Boulos, que disse ter orgulho de ser “amigo” de Walfrido Warde, ainda celebrou o fato de ter ganho uma coluna no portal do IREE. Já Juliane Furno, no final de 2021, se disse “muito orgulhosa” e “imensamente honrada de estar no IREE”. Bruna Brelaz, na mesma época em que se encontrava com Guilherme Boulos e Manuela D’Ávila (PCdoB), publicou uma foto sorridente ao lado de Walfrido Warde.

Acontece que os vínculos com o IREE não são motivo de “orgulho” algum da esquerda. Pelo contrário: não só são motivo de vergonha, como escancaram uma verdadeira conspiração contra o povo que deveria defender. O IREE, além de ser presidido por um empresário defensor da Operação Lava Jato, é também dirigido por figuras como Raul Jungmann, ex-ministro da Defesa do governo de Michel Temer (MDB), Sérgio Etchegoyen, ex-ministro do Gabinete de Segurança Institucional do governo Temer e Leandro Daiello, ex-chefe da Polícia Federal. Fora isso, possui parcerias com a think thank Global Americans, uma ONG especializada em articular golpes de Estado no mundo e que recebe financiamento do Departamento de Estado norte-americano.

O “orgulho” em trabalhar para o IREE é o “orgulho” de ser um capacho do imperialismo. Isto é, de ser cúmplice dos maiores crimes da história recente da humanidade: a guerra no Afeganistão, os golpes militares na Bolívia e em Honduras, o assassinato de Muammar al-Gaddafi, a predação total no Haiti e, claro, a pilhagem no Brasil.
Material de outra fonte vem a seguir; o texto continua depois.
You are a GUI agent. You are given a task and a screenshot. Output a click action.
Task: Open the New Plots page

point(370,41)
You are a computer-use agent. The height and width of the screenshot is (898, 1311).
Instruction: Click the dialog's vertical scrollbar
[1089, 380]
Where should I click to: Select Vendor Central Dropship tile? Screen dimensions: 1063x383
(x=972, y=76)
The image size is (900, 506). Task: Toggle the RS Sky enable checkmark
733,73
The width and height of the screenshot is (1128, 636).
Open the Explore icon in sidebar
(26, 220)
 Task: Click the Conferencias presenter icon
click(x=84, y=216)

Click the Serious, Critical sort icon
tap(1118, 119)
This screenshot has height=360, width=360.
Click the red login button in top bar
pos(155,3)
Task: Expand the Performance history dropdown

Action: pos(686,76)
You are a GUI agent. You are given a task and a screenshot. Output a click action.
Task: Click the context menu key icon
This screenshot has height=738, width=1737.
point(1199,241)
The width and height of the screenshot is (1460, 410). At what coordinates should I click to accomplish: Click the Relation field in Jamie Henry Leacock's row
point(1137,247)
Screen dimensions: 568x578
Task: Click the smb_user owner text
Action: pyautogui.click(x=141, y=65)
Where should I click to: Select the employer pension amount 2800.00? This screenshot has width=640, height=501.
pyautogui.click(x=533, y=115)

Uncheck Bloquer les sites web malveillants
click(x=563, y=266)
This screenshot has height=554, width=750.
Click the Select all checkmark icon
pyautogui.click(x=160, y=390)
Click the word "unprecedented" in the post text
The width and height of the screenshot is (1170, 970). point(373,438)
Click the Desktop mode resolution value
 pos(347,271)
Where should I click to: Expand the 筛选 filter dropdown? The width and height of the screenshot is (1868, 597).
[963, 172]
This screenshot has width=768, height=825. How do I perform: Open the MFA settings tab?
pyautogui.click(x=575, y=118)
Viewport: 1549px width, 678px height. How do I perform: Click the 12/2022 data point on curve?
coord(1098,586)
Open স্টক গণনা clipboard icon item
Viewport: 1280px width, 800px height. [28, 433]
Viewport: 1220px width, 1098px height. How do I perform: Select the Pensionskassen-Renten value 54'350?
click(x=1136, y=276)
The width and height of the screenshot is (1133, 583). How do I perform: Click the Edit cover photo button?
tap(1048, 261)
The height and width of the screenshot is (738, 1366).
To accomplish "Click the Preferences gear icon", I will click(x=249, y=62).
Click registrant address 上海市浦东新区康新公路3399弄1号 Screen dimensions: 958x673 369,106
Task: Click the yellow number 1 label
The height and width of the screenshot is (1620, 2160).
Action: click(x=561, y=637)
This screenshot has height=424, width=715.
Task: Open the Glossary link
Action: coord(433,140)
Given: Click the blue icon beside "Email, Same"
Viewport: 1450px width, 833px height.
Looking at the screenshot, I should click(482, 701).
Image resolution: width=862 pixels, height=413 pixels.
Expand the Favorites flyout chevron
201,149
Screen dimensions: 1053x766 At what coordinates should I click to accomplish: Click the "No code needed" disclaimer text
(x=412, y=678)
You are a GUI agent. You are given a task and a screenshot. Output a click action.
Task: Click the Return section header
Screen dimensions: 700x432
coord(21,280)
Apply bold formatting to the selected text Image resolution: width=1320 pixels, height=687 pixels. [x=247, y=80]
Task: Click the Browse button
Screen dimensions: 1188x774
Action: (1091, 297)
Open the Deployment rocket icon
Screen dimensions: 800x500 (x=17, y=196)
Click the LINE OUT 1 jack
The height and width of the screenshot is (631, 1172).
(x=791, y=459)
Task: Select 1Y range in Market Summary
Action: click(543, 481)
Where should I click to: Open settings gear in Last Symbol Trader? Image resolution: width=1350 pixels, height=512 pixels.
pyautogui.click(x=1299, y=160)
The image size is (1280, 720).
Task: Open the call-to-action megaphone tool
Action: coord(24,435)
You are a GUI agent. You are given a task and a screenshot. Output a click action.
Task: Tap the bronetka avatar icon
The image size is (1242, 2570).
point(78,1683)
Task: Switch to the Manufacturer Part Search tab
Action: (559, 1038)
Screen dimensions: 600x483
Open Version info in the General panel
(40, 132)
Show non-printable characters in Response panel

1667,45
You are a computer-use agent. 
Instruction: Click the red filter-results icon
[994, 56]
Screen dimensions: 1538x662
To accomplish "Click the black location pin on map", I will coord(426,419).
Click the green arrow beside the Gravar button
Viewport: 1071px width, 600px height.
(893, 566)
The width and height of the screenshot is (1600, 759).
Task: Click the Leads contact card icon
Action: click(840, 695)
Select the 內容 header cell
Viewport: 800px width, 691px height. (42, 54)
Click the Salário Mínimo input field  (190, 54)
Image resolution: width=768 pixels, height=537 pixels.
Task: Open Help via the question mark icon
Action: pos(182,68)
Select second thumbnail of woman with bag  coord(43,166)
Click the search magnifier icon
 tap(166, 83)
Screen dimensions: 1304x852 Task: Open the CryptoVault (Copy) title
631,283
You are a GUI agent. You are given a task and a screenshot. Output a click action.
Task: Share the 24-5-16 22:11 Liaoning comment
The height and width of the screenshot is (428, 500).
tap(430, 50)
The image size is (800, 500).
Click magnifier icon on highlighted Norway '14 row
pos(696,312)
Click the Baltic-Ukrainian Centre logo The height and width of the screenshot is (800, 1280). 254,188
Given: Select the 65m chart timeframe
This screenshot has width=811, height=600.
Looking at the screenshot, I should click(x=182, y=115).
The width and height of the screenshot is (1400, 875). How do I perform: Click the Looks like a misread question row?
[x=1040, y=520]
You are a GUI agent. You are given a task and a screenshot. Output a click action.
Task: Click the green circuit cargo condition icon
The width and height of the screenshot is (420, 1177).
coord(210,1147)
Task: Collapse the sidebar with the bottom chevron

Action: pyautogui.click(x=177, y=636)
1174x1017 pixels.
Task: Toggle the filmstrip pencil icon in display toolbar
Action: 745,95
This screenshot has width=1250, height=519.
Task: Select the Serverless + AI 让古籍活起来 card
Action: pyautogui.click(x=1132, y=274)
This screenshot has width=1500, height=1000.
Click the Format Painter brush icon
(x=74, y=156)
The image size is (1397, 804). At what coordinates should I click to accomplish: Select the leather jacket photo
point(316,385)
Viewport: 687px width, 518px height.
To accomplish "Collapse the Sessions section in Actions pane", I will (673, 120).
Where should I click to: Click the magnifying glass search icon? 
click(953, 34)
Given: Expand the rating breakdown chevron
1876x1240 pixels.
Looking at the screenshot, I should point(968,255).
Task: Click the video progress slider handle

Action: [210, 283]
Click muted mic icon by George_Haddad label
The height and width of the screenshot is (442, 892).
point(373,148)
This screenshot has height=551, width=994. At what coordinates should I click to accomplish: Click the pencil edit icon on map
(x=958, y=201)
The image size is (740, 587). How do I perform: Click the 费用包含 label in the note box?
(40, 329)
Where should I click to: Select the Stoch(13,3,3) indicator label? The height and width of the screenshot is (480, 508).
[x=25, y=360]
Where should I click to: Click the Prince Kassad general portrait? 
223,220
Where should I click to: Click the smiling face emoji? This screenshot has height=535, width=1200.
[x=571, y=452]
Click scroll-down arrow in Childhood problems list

Brelaz, Boulos e Furno não são os únicos a se dizerem “de esquerda” e serem anunciados pela imprensa burguesa como tais, ao mesmo tempo em que rastejam aos pés do imperialismo. São os representantes do que vem sendo chamado de “nova esquerda”: políticos artificiais, criados em laboratório, que se infiltram na esquerda para defender abertamente os interesses dos bancos, como é o caso do recém-eleito presidente do Chile, Gabriel Boric.